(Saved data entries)
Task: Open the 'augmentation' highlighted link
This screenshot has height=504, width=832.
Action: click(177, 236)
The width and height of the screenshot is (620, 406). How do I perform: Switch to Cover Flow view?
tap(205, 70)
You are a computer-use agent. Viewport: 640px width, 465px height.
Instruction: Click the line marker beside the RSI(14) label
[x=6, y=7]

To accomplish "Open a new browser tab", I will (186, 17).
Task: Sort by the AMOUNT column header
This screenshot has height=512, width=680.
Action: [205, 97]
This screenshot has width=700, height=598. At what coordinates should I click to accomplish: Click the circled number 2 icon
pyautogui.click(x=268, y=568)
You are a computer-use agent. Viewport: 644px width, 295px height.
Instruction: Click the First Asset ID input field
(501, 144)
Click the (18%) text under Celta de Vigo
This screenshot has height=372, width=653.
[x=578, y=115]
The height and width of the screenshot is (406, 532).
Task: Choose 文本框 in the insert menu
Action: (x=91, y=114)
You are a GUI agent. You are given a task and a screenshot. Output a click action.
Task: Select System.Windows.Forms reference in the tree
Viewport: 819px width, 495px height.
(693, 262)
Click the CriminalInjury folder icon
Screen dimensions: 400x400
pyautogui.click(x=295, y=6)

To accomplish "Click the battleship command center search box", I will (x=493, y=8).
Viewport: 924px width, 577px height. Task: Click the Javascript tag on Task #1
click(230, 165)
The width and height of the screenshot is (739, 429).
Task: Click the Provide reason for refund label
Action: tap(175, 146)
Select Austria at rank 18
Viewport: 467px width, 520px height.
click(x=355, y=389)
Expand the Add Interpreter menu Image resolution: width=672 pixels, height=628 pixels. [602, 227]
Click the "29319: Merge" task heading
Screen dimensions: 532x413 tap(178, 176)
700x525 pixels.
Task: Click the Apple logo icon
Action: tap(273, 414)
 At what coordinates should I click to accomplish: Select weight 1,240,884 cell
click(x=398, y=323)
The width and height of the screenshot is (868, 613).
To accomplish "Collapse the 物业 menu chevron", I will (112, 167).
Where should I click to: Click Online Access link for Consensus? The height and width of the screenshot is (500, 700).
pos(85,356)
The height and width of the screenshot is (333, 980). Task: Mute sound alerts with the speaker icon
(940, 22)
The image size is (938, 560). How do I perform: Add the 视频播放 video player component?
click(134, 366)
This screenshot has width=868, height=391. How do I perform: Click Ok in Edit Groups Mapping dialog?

◆ YOUR INSTRUCTIONS ◆
Lines holding "will": copy each one from the records above.

◆ SOLVED PROBLEM ◆
To accomplish "Open a new browser tab", I will (186, 17).
To accomplish "Click the battleship command center search box", I will (x=493, y=8).
To accomplish "Collapse the 物业 menu chevron", I will (112, 167).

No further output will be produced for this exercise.